"Oh no, Mama. Please, jangan paksa Bian. Bian tidak suka di paksa begitu. Pokoknya Bian tidak mau bertunangan apalagi sampai menikah. Tidak!" Bian menolak lagi.
"Bian, kamu selama ini tidak pernah mendengar kata-kata Mama.
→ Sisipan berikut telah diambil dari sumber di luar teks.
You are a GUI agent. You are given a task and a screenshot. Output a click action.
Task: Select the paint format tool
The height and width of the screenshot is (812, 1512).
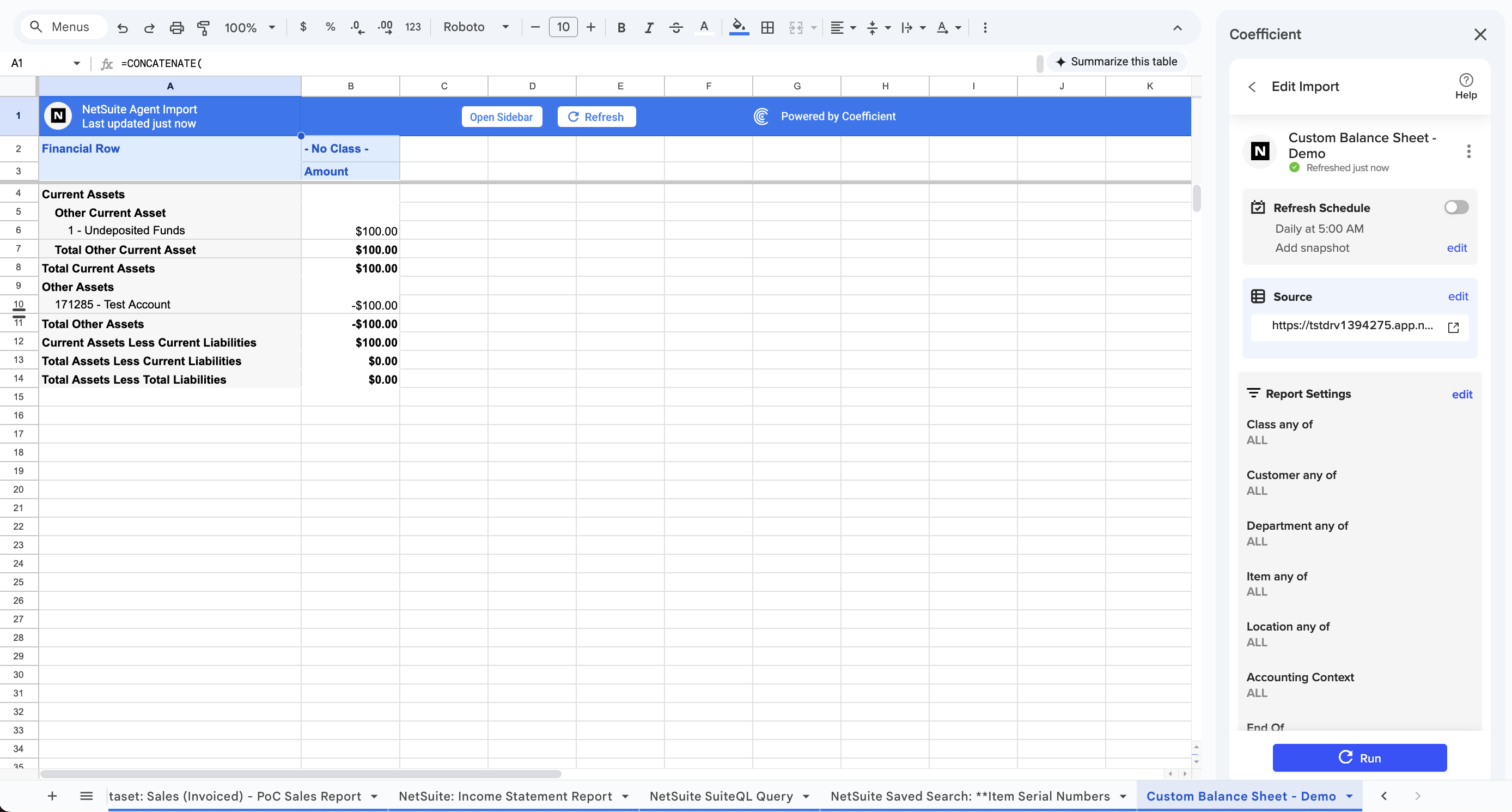[204, 27]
Mama mohon sama kamu untuk kali ini saja, untuk pertama dan terakhir kamu dengarkan perkataan mama. Dengarkan permintaan Mama."
"Tidak!"
Bian mengambil kunci mobilnya lalu menancap gas menuju arena balap. Dia ingin menenangkan diri disana. Memacu adrenalinnya. Setelah itu seperti biasa Bian menuju sebuah club malam untuk bersenang-senang disana. Dia tak memperdulikan lagi handphone nya yang sejak tadi siang berbunyi.
Malam makin larut, Bian makin buas dengan prilaku liarnya. Dia menghabiskan malam bersama seorang perempuan penghibur. Libidonya selalu tertantang jika menyaksikan aroma sensual yang di suguhkan para penjaja kenikmatan itu. Seorang pelayan tergopoh-gopoh mencari Bian dikamar hotel melati, dia mengetuk pintu kamar hotel. Bian baru saja hendak memulainya, dengan kesal dia membuka pintu kamar.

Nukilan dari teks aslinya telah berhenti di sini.